Developments for the creation of locally oriented municipal Public Banks are gaining traction in tandem with state Public Bank initiatives. Santa Fe, Oakland and Los Angeles, among other cities, have taken important steps in exploring the feasibility of a local Public Bank owned by their cities and operating in the interest of their communities.
On Friday, September 29th, a gathering of international Public Banking experts met with interested Councilmembers, legislative directors and the Head of the Budget and Finance Committee at Los Angeles City Hall for a very fruitful discussion on how a Bank of Los Angeles can be feasible, profitable and beneficial for the city's residents.
In this meeting, many of the concerns of those in City Hall were addressed with data and evidence from other successful public banking models. The numbers showed not only is a Los Angeles bank feasible, but also it would save the City money, streamline services, and provide all the other benefits we know a Public Bank can provide, on a local level. Read more about the value of a Los Angeles Public Bank here.

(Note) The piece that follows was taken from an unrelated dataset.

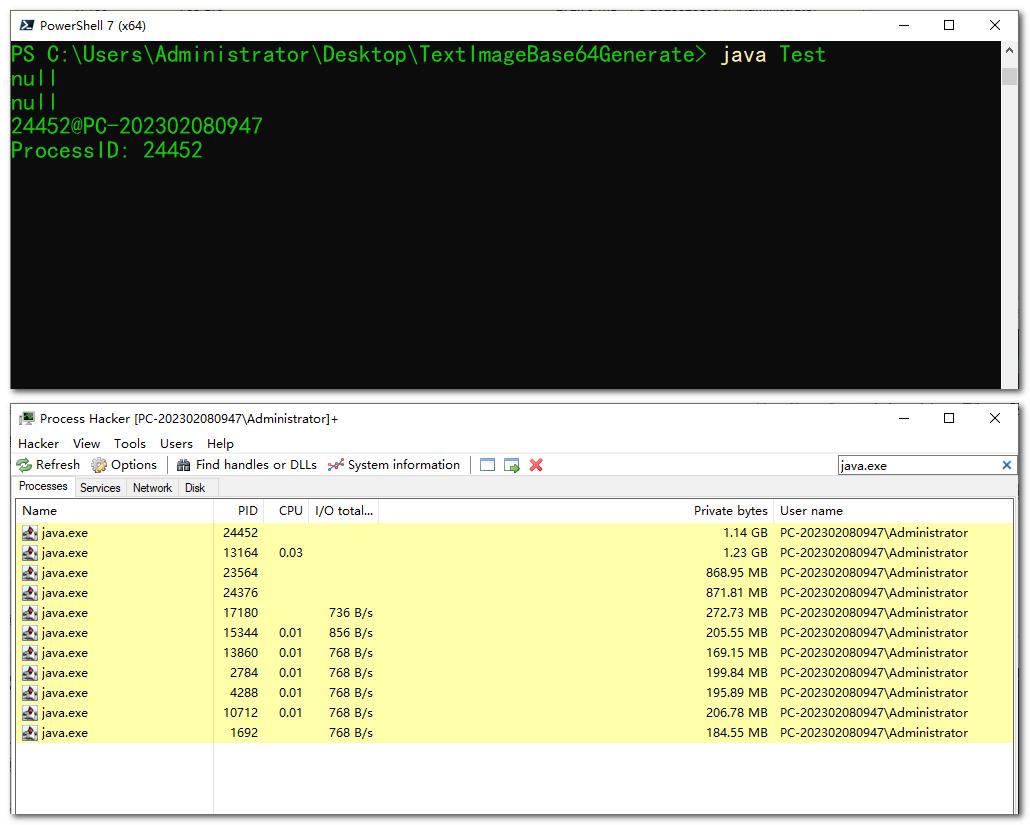Switch to the Services tab

(100, 488)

The reception by officials was very good. While initially skeptical, they became much more convinced with each presentation and already have reached out to schedule additional presentations to other legislative bodies.

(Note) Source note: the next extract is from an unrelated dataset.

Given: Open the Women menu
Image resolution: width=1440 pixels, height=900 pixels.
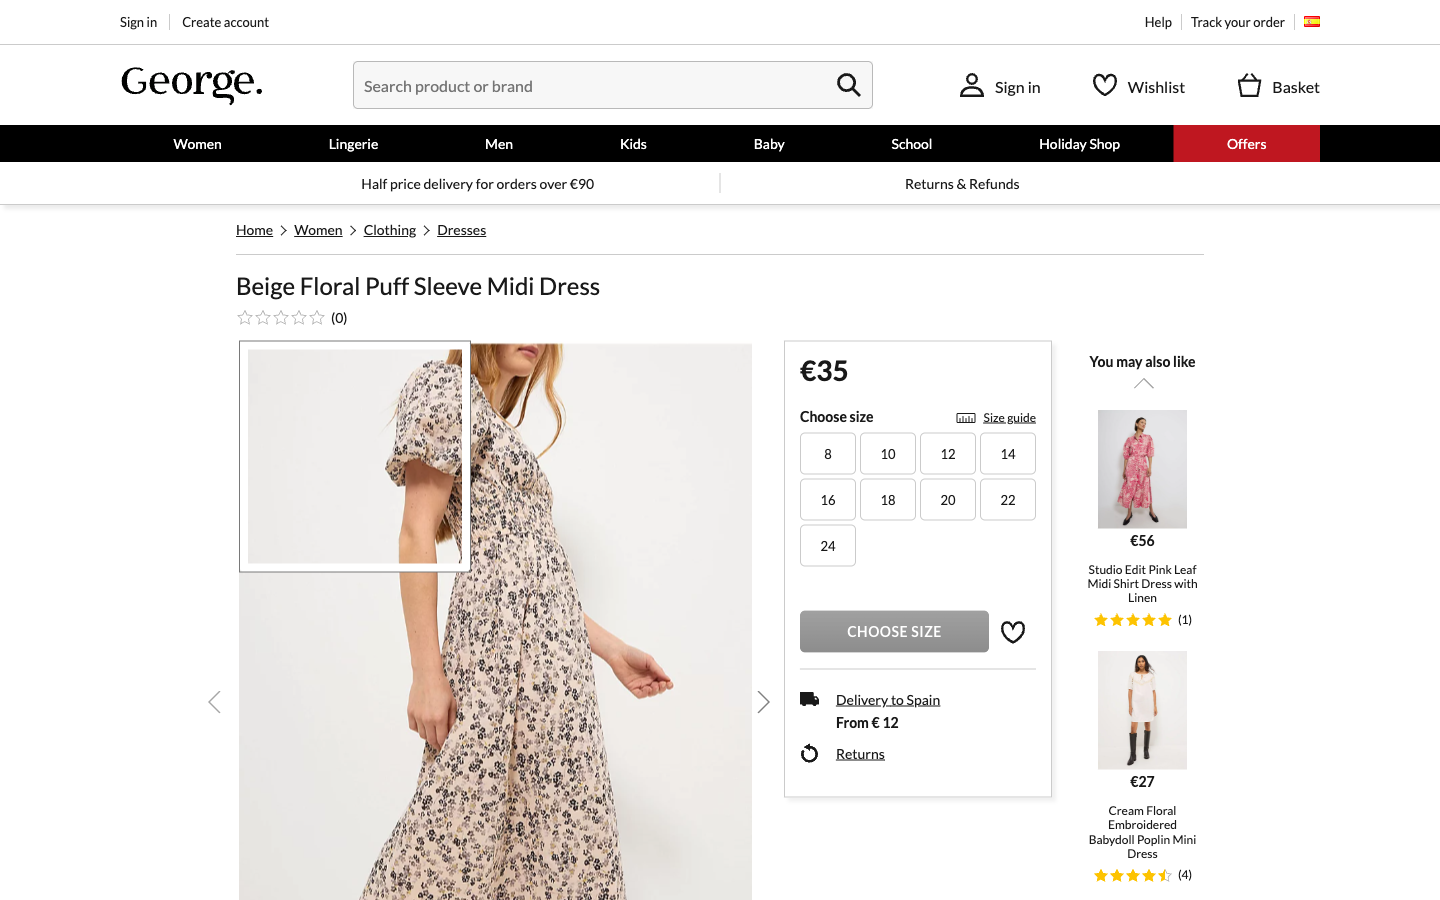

In July, LA City Council put forward a motion to determine feasibility, requirements, and any legislative barriers for creating a state-chartered Public Bank for the City of Los Angeles. The motion was sponsored by Councilmember and Chair of the Budget and Finance Committee Paul Krekorian, Council President Herb Wesson, and Councilmember Gil Cedillo. Read the motion here.
This development is extraordinary since Los Angeles is a major metropolitan area significantly larger than North Dakota in both population and amount of money circulating, which means the development of this bank would have far reaching effects on the Public Banking movement.

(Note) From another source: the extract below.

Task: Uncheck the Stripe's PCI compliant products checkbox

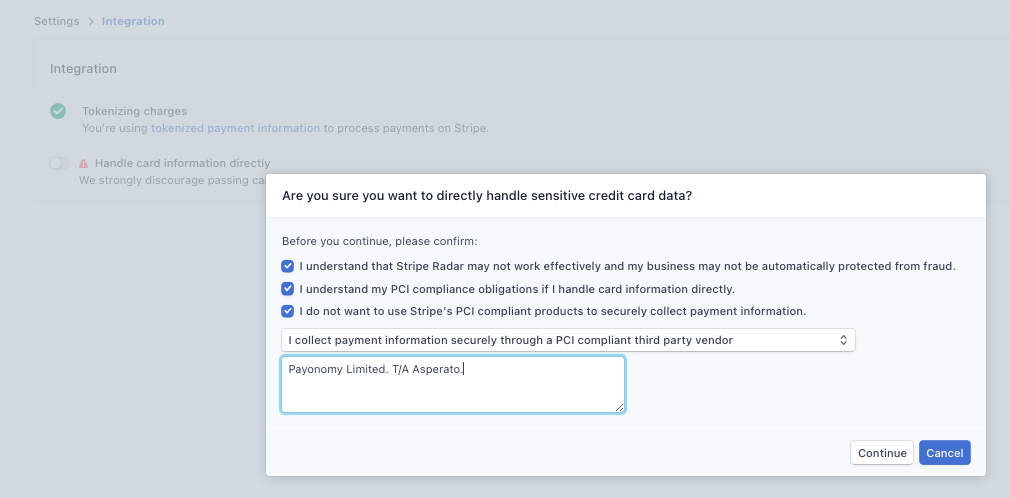Action: [287, 311]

The vision is to create Public Banks on all scales: from municipalities or regions serving local needs, to state Public Banks, to a national genuinely public bank for the people. As this new paradigm is fully underway, it pushes forward a major economic paradigm shift of our time that will succeed in transforming the economy.
This latest meeting made strong strides in the Los Angeles Public Banking movement which we think will be a major catalyst for this process.